I was little when we lost our first farm to development. It was a field we rented a couple miles down the road from the home farm. It wasn’t the highest yielding land, and certainly not the biggest field. But we were all upset because it felt like such a waste.
We had cleaned it up, taken care of it, and invested in it for a number of years.The landowner could get more money selling it to a developer though, so that’s what he did. Even after all those years, every time I drive past I remember.
But developing farmland is actually pretty common.
According to American Farmland Trust, the numbers are staggering. New development occurs on farmland 62% of the time. Between 1992 and 2012, the United States lost nearly 31 million acres of farmland. That amounts to 175 acres every single hour, or 3 acres every minute. Worst yet, 11 million of those acres were among some of the best farmland in the nation, classified as the most productive, most versatile, and most resilient land.
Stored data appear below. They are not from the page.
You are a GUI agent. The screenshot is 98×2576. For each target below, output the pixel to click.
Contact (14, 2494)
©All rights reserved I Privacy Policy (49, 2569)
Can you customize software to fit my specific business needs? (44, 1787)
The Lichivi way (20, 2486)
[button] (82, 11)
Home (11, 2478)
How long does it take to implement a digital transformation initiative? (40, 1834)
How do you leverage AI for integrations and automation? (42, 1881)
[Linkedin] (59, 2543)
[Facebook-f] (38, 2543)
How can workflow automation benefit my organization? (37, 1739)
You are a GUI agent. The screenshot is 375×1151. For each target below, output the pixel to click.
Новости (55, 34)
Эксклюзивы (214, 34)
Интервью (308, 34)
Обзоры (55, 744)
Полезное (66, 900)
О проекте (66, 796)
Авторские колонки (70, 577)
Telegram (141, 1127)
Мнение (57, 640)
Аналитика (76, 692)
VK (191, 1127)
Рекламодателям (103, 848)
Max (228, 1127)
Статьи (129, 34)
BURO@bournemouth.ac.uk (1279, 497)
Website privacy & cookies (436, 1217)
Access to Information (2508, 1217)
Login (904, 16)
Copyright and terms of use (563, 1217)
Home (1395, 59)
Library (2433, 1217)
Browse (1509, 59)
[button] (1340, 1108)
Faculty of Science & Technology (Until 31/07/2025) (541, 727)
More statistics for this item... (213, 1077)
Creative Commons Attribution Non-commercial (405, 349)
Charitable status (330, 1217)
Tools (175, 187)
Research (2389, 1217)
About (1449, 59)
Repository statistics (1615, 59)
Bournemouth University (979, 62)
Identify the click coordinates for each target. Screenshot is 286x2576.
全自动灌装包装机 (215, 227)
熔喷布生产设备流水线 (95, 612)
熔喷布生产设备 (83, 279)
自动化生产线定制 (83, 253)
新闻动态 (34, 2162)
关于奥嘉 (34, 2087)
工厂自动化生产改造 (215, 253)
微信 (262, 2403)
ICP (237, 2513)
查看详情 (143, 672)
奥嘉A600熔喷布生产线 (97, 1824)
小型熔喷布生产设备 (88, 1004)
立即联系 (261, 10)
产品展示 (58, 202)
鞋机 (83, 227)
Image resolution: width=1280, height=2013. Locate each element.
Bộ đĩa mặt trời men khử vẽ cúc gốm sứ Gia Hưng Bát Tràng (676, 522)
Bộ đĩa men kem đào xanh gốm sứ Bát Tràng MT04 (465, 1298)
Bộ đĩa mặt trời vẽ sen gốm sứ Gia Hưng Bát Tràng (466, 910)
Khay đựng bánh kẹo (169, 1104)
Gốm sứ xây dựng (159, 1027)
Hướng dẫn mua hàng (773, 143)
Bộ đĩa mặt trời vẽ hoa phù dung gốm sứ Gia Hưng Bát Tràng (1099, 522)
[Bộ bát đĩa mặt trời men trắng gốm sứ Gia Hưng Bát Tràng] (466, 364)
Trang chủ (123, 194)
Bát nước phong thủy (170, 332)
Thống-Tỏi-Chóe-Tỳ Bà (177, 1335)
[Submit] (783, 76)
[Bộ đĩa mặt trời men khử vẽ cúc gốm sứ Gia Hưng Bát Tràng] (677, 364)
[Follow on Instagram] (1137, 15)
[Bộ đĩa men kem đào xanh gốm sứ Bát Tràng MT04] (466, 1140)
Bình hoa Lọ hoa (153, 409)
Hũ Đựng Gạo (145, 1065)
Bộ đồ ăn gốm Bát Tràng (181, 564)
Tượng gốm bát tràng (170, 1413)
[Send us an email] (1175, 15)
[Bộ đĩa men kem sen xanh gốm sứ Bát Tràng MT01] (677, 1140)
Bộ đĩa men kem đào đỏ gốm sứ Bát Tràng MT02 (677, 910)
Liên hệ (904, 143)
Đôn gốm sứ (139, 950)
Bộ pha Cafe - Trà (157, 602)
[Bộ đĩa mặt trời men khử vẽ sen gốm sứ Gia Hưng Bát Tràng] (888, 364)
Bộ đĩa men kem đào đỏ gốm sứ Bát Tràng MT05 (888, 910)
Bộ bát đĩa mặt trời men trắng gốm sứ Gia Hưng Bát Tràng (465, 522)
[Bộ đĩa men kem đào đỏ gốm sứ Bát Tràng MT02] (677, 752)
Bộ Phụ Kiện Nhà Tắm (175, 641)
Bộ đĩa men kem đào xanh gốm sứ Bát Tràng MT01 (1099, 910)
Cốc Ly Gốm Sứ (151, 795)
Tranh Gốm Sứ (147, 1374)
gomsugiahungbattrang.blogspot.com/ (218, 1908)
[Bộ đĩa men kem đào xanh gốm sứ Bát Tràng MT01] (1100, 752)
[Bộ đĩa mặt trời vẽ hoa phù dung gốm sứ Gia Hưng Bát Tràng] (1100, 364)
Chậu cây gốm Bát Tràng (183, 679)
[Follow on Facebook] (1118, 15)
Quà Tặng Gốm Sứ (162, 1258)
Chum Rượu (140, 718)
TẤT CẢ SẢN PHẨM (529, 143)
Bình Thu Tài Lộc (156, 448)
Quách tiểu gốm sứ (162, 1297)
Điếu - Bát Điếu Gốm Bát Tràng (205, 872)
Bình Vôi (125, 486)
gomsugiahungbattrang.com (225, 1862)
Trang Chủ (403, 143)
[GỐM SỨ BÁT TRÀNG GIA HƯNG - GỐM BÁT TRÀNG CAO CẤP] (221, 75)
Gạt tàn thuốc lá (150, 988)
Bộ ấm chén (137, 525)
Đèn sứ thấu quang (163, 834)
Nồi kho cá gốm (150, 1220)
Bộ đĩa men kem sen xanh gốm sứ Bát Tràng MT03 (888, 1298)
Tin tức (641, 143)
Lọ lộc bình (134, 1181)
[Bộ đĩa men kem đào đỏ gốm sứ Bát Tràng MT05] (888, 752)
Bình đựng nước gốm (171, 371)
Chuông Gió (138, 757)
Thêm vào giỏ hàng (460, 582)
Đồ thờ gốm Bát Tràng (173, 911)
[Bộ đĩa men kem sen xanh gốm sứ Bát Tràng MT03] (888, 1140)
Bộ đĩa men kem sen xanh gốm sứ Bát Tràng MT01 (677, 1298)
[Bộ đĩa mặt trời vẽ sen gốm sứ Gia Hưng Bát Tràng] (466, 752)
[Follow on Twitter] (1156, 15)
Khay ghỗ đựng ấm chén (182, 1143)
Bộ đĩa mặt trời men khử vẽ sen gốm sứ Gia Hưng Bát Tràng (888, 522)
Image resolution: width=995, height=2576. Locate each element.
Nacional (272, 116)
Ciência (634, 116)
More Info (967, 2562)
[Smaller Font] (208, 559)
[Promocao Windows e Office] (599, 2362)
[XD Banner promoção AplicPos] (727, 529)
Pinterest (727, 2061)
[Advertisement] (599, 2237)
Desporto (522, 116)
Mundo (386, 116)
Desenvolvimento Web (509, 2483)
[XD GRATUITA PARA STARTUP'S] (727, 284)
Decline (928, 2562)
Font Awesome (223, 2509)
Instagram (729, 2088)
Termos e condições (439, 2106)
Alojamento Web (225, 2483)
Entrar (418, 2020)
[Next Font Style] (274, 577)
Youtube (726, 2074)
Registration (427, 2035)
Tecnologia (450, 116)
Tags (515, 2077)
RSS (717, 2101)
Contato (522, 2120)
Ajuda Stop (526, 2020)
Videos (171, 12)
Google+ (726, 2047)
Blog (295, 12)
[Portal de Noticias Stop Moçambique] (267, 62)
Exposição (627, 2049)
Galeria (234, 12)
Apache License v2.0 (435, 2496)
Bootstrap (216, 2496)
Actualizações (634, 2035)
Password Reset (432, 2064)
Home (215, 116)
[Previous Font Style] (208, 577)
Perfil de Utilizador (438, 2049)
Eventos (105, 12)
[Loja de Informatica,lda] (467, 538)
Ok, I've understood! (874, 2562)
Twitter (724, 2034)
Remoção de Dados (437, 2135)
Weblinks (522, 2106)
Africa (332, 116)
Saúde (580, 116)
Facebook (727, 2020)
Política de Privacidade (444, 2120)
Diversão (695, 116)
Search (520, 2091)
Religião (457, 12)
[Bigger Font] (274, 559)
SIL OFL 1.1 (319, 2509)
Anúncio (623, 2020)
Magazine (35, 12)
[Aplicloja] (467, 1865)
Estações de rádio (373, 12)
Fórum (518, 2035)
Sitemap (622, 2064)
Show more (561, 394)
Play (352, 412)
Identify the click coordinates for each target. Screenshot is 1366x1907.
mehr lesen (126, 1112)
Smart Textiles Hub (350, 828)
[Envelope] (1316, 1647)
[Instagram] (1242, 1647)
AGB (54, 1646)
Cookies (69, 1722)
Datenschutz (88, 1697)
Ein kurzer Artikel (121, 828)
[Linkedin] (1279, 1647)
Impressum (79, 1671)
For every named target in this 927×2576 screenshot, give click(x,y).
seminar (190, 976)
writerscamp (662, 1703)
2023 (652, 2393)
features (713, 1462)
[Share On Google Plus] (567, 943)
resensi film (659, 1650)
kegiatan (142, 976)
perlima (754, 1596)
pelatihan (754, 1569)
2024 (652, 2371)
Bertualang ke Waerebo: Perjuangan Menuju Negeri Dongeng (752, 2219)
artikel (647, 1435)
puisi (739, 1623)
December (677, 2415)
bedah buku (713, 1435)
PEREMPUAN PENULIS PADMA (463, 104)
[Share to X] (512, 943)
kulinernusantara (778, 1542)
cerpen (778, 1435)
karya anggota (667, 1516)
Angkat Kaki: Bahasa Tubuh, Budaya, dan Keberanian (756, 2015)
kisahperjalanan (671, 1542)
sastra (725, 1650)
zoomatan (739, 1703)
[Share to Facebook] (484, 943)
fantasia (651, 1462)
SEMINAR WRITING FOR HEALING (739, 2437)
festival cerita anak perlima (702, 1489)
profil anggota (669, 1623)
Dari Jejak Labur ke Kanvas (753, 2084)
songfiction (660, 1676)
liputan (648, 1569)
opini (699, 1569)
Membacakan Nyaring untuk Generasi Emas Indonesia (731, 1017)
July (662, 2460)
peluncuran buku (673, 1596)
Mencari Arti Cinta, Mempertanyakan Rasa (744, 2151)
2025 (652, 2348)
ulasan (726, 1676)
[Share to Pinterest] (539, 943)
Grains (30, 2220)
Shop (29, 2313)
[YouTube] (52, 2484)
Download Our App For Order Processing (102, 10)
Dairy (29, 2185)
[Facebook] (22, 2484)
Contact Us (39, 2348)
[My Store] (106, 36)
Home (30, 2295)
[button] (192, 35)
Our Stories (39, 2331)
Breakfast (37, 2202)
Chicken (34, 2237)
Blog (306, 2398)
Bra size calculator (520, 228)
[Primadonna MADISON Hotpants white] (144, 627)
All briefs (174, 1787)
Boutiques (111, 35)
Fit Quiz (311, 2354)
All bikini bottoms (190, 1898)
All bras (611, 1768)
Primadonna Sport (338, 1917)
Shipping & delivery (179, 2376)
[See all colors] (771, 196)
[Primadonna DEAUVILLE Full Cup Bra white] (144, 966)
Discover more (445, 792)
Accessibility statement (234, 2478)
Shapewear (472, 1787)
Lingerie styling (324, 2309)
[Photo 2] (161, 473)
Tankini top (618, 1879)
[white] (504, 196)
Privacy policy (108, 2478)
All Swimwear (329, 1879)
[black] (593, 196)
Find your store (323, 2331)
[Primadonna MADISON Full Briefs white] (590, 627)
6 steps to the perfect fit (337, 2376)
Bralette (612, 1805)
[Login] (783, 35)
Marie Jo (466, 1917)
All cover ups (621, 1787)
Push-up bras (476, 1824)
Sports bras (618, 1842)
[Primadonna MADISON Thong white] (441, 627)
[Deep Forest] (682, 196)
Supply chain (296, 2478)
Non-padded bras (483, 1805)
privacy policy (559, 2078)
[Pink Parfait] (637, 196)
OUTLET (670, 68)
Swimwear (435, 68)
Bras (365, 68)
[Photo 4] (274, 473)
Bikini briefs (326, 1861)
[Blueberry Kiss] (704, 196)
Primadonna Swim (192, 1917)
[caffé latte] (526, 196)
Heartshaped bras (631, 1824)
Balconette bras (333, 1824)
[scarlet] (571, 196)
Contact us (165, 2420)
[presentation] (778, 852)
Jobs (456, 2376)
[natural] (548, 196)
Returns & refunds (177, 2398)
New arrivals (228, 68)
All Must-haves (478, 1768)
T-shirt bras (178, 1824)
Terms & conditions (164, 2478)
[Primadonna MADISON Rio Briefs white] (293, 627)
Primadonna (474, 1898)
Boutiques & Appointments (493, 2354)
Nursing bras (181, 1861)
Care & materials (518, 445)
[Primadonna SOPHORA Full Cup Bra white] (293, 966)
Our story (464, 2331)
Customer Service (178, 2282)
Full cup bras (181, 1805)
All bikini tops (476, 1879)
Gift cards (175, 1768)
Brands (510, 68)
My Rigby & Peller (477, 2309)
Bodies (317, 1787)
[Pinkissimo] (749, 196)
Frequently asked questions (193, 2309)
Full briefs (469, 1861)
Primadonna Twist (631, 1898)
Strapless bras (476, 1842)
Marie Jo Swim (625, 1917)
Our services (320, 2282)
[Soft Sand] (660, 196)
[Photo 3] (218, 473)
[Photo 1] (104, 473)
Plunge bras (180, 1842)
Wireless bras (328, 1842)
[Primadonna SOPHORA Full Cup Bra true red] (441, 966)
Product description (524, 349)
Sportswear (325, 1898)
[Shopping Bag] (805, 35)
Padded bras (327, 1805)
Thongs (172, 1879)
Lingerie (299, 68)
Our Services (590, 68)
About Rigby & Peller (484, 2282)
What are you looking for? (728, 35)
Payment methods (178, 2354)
Once farmland is developed, it can’t be undone.
Of course, when I was looking for my new house I wasn’t even thinking about urban sprawl. It was a tough market for buyers, so I was super excited to find a newer house out in the country. I knew I would feel comfortable there. I knew Mischa would feel comfortable there. I enjoyed that we had a corn field as a neighbor.
It wasn’t until after I moved in that I realized our subdivision was likely a former field. My suspicion was confirmed when I met a friend from the area. Her grandma lives in the first house next to the subdivision, and her mom remembers picking strawberries where my house now stands.
Being on the other side of this equation gives me a little bit more perspective.
I love my house. I wouldn’t give it up or wish that the farmland was never developed. While we should be concerned about urban sprawl and losing high quality farms, we also have to balance that with the fact that people need housing. We can’t expect that everyone not living on a farm is going to live in high rises or closer to the city.
But I would still die inside if our farm was ever developed.
So the answer lies in some of the tools we have available to protect our precious farmland. Conservation easements, for example, allow farmers to essentially “sell” the development rights to the property back to the government. And our zoning laws should work to protect the most productive farmland, while developing less protective areas. We can also find new ways to incentivize keeping land from being developed.
After all, no farms, no food.
Marilyn Kloeppel says
I grew up on a farm 40 miles outside of Chicago…10-15 miles from County Seats on the east and west and 2 miles outside a town of 200 folks. Went back a few years ago to discover a Macy’s distribution center on the back 80, the old family place across the road which had a barn on the national register crumbling, and houses on what had been good farm land. I can’t ever go back again. It broke my heart.
MGT says
I recently visited my hometown where a lot of what used to be farmland has been turned to subdivisions. I overheard one man saying that it broke his heart to see all that good soil covered in concrete and asphalt. My dad sold his land to a university that uses it for agricultural research, so hopefully it will be farm land for a long time. I’m sure he could have made a lot of money having it developed instead, but he didn’t feel like it would be right. The farm originally belonged to my great great grandfather.
Dennis Laughton says
Urbanization is the greatest destroyer of top quality farmland. In the time of 3 generations our family lost 2 farms. If you don’t sell they just tax you out of business.